- Born: 30 March 1885
- Died: 6 August 1970 (aged 85)
- Allegiance: United Kingdom
- Branch: British Army
- Service years: 1904–1941
- Rank: Major-General
- Service number: 3072
- Unit: Royal Engineers
- Conflicts: First World War Second World War
- Awards: Commander of the Order of the British Empire

= Algernon Fuller =

British military office and electrical engineer

Major-General Algernon Clement Fuller, (30 March 1885 – 6 August 1970) was a senior British Army officer during the Second World War, and inventor of the Fullerphone.

==Biography==
Born on 30 March 1885, Algernon Fuller was educated at Bedford School and at the Royal Military Academy, Woolwich. He received his first commission in the Royal Engineers in 1904. He served during the First World War and, in 1916, he invented the Fullerphone, which enabled telephony and telegraphy to be used simultaneously on the same line, rendering the telegraphy secret.
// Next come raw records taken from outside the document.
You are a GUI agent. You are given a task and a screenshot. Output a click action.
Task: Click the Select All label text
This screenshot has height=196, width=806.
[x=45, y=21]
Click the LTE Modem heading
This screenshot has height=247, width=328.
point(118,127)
It was used widely during the First World War and thereafter, and Fuller was appointed as Experimental Officer at the Signals Experimental Establishment, Woolwich, between 1916 and 1920. He was Deputy Director of Mechanisation at the War Office, between 1938 and 1940, Director of Engineer and Signals Equipments at the Ministry of Supply, between 1940 and 1941, and Deputy Director-General of the Ministry of Supply, in 1941.

Major-General Algernon Fuller was appointed a Commander of the Order of the British Empire in 1941. He retired from the British Army in 1941 and died on 6 August 1970.